Business / Auto China

Changes crucial to boost new energy car industry

By Du Xiaoying (China Daily) Updated: 2015-03-02 07:01

Changes crucial to boost new energy car industry

Visitors look at a Dongfeng electric car. Industry insiders warn against Chinese new energy carmakers falling into the "same trap" of allowing foreign automakers to dominate the Chinese market. CHEN MING/FOR CHINA DAILY

Fresh outlook, policies and subsidies key to hit goals and harness opportunities

The Chinese government is considering new preferential policies for the emerging new energy car industry.

The Ministry of Science and Technology issued a draft of the government's plan to support research and development of new energy vehicles to gain public opinion on Feb 16.

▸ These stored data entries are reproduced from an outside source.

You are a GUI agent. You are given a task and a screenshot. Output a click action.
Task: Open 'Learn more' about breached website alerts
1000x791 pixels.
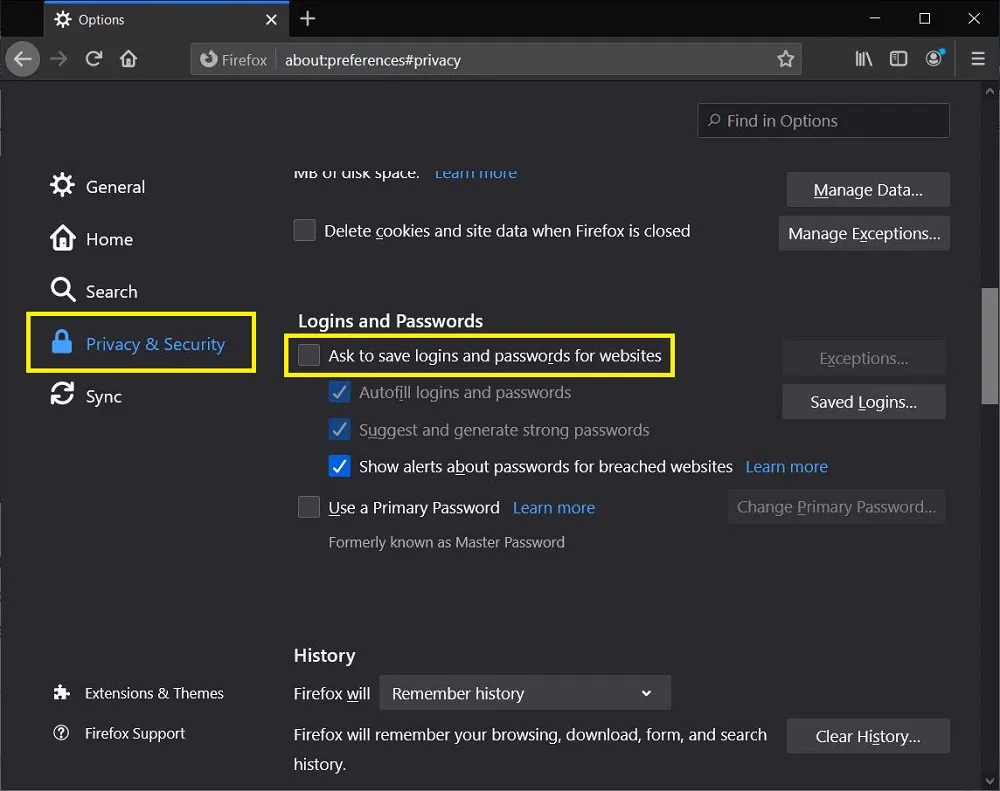click(x=786, y=466)
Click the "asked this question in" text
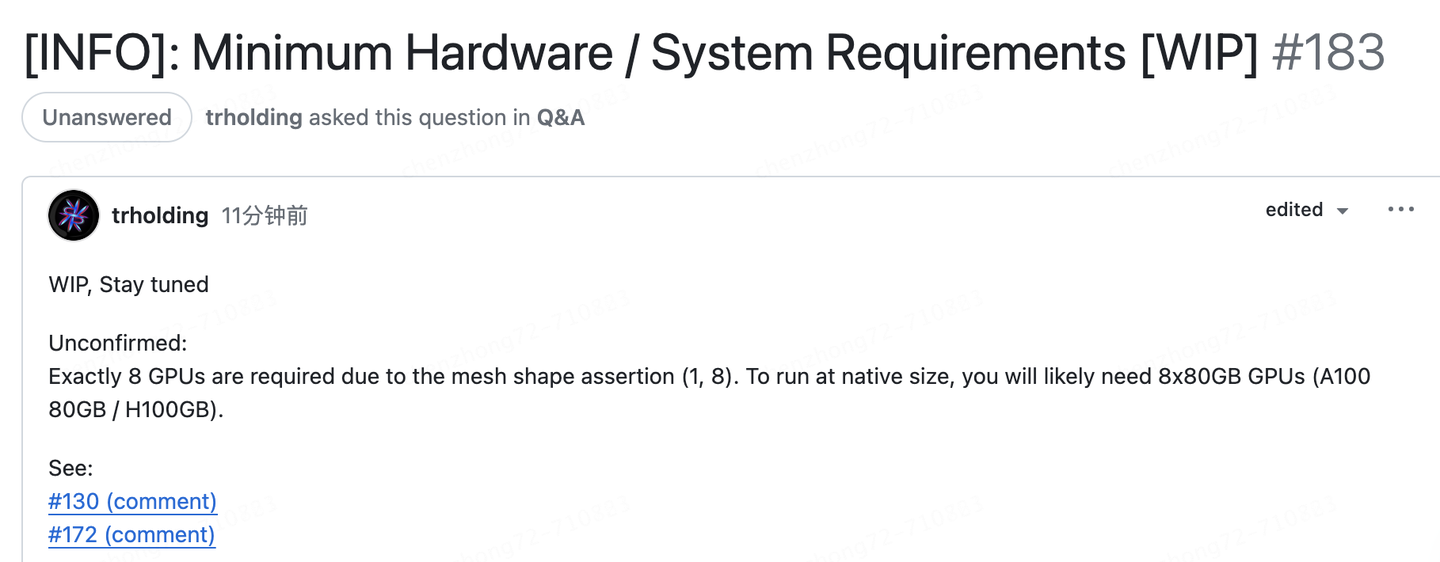Viewport: 1440px width, 562px height. (x=419, y=118)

Beijing authorities also announced that the city would be friendlier to new energy car owners, by allowing them to pay less in parking fees and highway tolls by the end of March.

In 2012, the State Council set a goal of getting 5 million new energy vehicles on the road by 2020.

To meet this target the government plans to establish a research and development system and industrial chains for electric cars by 2020.

According to the China Association of Automobile Manufacturers, the output and sales of new energy vehicles in China were 78,499 and 74,763 in 2014, 3.5 and 3.2 times the figure in 2013.

Despite the growth, there is still a way to go to reach the central government's goal to have 500,000 new energy cars on the road by the end of this year.

Compared with sales of more than 23 million cars in China last year, the sales of new energy vehicles only accounted for a small proportion.

Dong Yang, secretary-general of the automobile manufacturers association, said he did not think the government would hit its new energy car goals unless it offered new preferential policies, as projected sales this year are about 150,000 to 200,000.


The draft plan said electrification of power, lightweight structure and vehicle intelligence were the core technologies for the future development of new energy cars.

The next five to 10 years will be a period of strategic importance for the reorganization, transformation and upgrading of the global automobile industry.

According to the Ministry of Science and Technology, the Chinese automobile industry faces three challenges: the transition from a global sales leader to a leading manufacturing power, pollution control of car exhausts and energy security and national development at a low carbon level.